Look through the records, and whenever a line includes the word "chart", copy it.

--- Data in this exercise Enclosed Below ---

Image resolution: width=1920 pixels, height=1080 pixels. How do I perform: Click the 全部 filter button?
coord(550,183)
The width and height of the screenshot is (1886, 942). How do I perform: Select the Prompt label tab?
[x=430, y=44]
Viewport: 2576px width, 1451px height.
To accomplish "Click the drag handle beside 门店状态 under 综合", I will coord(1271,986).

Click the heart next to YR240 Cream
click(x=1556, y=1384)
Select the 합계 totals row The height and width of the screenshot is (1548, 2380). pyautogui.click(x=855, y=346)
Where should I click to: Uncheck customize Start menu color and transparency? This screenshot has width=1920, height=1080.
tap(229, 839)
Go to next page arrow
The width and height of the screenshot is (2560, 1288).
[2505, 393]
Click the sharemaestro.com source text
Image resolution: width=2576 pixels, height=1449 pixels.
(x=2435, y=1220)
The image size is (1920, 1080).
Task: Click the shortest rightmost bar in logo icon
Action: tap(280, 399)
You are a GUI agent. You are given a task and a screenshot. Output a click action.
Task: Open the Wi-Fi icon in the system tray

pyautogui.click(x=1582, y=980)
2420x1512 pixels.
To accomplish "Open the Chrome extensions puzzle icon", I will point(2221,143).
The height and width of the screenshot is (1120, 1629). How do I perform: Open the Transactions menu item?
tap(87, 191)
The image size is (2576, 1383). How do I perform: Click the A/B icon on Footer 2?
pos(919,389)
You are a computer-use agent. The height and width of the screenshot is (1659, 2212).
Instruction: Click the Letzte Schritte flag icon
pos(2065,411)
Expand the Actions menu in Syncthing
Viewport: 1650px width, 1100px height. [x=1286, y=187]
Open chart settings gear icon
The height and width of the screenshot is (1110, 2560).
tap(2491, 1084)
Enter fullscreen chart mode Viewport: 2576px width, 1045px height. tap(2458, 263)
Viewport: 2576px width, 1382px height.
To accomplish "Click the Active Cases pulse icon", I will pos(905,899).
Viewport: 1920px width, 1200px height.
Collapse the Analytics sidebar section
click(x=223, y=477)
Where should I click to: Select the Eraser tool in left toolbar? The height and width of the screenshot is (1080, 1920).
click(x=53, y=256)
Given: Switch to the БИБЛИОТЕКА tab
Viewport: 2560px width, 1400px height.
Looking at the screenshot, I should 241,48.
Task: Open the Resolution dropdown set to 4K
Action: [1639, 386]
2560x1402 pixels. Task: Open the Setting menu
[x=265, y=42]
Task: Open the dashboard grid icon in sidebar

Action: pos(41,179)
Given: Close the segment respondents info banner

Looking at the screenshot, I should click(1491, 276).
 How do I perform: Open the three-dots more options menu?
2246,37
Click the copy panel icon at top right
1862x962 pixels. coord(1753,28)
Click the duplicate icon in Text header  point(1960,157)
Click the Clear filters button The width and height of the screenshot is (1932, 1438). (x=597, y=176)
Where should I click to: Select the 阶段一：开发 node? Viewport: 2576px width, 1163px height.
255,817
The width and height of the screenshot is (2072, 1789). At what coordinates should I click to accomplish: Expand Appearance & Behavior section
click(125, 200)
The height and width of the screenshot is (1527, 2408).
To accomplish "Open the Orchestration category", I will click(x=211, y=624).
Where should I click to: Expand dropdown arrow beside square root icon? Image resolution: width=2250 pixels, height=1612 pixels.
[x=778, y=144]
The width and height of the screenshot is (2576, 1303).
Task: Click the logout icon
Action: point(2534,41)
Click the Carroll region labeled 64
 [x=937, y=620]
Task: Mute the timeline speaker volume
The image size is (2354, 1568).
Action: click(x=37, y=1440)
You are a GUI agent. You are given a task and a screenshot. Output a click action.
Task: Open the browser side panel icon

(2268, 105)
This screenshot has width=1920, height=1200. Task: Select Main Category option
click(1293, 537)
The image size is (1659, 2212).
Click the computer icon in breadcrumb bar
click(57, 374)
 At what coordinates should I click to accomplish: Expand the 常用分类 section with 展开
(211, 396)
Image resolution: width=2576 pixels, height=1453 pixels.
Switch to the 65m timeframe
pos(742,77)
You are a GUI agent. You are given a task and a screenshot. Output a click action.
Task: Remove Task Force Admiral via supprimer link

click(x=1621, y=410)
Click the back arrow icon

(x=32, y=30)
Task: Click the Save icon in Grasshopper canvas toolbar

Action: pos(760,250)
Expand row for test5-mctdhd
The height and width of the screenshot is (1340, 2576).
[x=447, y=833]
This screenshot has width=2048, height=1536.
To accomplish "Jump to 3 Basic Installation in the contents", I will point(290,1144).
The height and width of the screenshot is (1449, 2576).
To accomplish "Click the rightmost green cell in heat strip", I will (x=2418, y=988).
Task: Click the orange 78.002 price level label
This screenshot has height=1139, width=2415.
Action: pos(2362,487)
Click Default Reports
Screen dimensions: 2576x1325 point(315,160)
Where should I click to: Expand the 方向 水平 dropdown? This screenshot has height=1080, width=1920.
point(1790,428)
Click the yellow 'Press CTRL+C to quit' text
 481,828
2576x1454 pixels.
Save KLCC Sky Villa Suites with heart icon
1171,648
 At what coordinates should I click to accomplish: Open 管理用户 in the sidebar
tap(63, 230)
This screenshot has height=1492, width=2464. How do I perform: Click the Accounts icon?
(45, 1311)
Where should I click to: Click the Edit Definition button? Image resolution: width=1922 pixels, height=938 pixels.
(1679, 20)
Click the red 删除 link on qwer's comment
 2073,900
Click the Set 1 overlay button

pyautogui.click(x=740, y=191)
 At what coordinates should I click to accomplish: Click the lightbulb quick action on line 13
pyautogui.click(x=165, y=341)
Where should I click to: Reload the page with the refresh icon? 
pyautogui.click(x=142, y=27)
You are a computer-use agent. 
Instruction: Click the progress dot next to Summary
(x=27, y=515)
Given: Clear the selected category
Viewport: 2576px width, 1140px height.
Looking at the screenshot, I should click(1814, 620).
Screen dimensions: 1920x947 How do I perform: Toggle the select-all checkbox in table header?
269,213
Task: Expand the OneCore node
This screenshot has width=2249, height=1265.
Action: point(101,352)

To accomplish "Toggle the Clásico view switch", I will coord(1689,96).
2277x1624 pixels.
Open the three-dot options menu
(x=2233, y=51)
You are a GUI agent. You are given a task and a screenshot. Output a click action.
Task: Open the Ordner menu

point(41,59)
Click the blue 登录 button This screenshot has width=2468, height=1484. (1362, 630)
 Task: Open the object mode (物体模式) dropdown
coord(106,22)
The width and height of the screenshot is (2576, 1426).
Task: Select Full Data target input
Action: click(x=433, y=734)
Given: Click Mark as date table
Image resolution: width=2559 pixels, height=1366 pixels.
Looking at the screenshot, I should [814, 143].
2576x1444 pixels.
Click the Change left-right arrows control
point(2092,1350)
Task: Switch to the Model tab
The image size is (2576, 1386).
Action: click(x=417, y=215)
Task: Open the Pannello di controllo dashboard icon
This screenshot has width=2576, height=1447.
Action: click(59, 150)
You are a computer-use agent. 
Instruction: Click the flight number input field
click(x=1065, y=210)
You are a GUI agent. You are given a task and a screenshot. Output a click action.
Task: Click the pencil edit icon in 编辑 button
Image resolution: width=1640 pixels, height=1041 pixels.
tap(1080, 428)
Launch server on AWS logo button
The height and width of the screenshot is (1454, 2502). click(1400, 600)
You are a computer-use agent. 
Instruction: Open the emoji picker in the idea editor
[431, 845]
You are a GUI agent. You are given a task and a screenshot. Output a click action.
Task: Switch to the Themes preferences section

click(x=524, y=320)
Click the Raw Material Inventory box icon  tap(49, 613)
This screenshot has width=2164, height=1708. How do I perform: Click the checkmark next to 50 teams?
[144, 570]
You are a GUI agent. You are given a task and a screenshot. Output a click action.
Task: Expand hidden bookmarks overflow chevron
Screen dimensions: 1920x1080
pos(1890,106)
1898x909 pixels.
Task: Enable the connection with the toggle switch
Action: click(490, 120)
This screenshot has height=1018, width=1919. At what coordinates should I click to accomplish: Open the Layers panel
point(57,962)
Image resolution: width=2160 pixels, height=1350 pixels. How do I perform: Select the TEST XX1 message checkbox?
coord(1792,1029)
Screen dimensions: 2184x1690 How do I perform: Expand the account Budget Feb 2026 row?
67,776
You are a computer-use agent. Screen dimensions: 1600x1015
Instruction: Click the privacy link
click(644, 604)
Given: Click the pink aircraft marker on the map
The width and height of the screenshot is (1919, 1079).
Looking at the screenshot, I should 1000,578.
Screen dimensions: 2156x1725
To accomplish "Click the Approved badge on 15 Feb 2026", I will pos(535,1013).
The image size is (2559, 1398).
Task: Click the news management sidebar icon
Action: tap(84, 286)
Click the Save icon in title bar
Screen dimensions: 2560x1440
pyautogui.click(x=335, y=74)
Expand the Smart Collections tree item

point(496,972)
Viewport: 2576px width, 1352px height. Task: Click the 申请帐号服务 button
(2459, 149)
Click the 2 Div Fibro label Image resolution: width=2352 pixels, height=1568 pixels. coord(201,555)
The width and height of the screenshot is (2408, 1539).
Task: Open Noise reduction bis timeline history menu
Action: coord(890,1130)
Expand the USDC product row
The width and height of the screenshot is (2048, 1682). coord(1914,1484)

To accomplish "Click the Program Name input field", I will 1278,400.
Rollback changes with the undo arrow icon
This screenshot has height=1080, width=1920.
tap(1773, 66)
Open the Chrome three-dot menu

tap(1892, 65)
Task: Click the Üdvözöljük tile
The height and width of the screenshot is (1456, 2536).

--- End of Enclosed Data in this exercise ---

→ Reply
Open chart settings gear icon
Enter fullscreen chart mode Viewport: 2576px width, 1045px height. tap(2458, 263)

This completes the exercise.